Since we have mixed precision, which is hardware inefficient, the inference might be slow.
Does it consume more memory, during fine-tuning, than QLoRA?
If everything works well, I’ll publish it next week.
Orca 2: An LLM Fine-tuned for Reasoning
Microsoft released Orca 2 7B and 13B: Two LLMs outperforming much larger ones, such as Llama 2 70B, for reasoning tasks.
I find the paper very interesting as it describes very well how to build a dataset for reasoning tasks and fine-tune an LLM with it:
Orca 2: Teaching Small Language Models How to Reason
Orca 2 models are based on Llama 2 exclusively fine-tuned on synthetic datasets generated by other models, including GPT-4. Similar to Hugging Face’s Zephyr 7B and Microsoft’s phi-1.5, Orca 2 models are student models.
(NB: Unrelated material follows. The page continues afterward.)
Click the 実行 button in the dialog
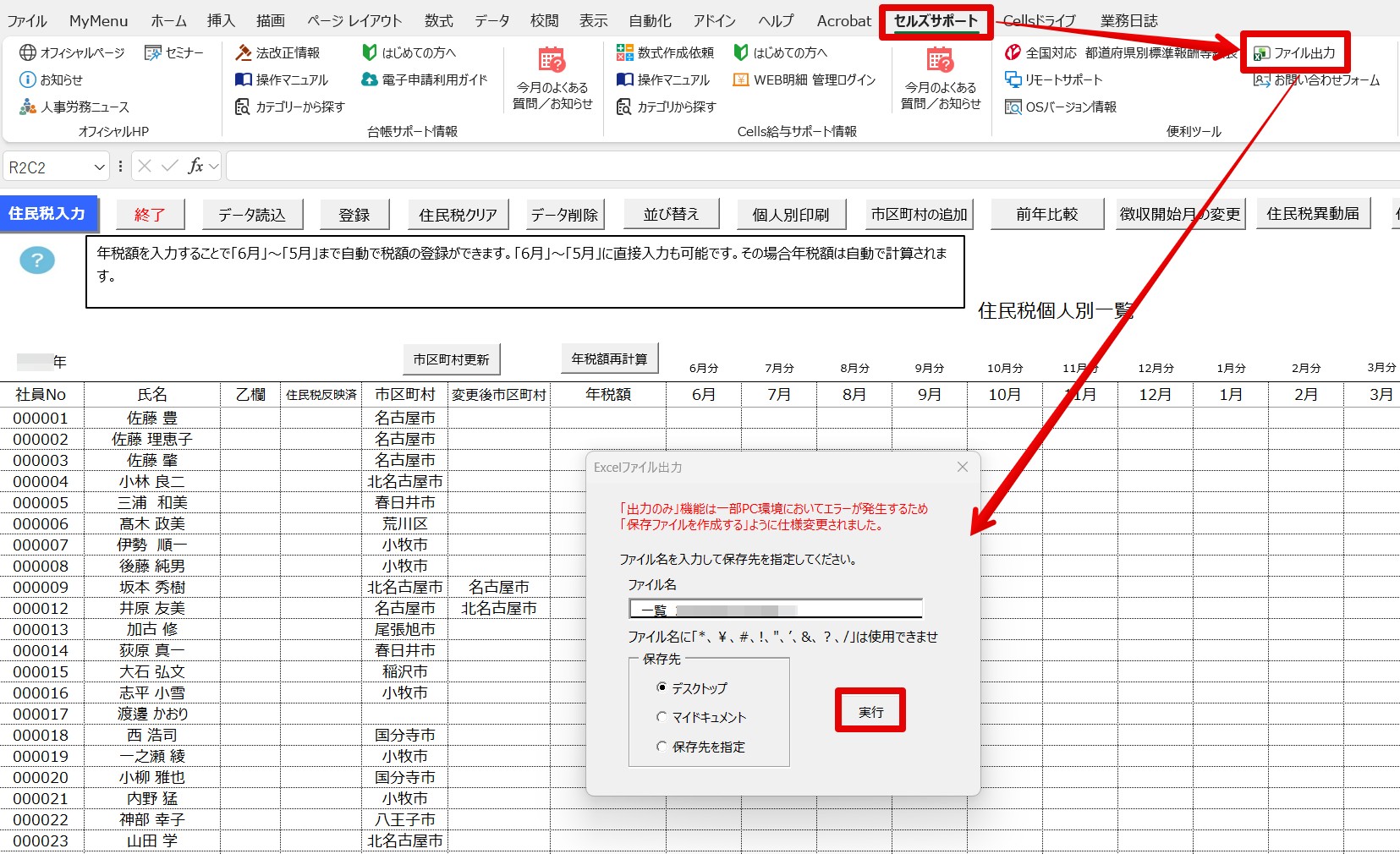 [870, 712]
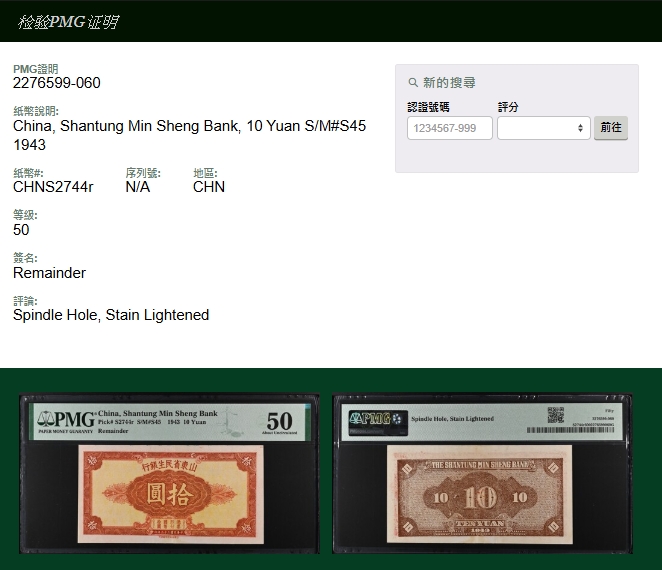The image size is (662, 570).
Task: Click the 检验PMG证明 page title
Action: pos(67,21)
They learn from much larger and better LLMs which explains why they can surpass larger models.
Unfortunately, Orca 2 is not open, even though in the abstract of the paper Microsoft claims that the model is open-source:
We open-source Orca 2 to encourage further research on the development, evaluation, and alignment of smaller LMs.
It’s not.
The models can only be used for research purposes, according to the license’s terms. Moreover, Microsoft didn’t release:
the training data
the training source code
In other words, we can’t reproduce or make a similar model. This doesn’t look “open-source” to me.
Use Only a Few Neurons to Exponentially Accelerate LLMs
For inference, it is well-known that LLMs mainly rely on a few of its neurons. However, knowing which neurons will be needed and how to exploit this knowledge to speed up inference is challenging.
Peter Belcak and Roger Wattenhofer (ETH Zurich) propose a solution (with an implementation) in this paper:
Exponentially Faster Language Modeling
They replace the feedforwards of the Transformer with fast feedforwards. These new feedforwards organize their neurons into a balanced binary tree and execute only one branch of the tree conditionally on the input.
Since we don’t need all the neurons, we can perform conditional matrix multiplication (CMM) to involve only the needed neurons. The issue here is that there wasn’t any efficient implementation for CMM. The authors propose one exploiting the CPU through the BLAS library.
They claim that their approach, applied to BERT, provides an exponential acceleration for inference, performs on par with the original BERT, and can be applied to other models.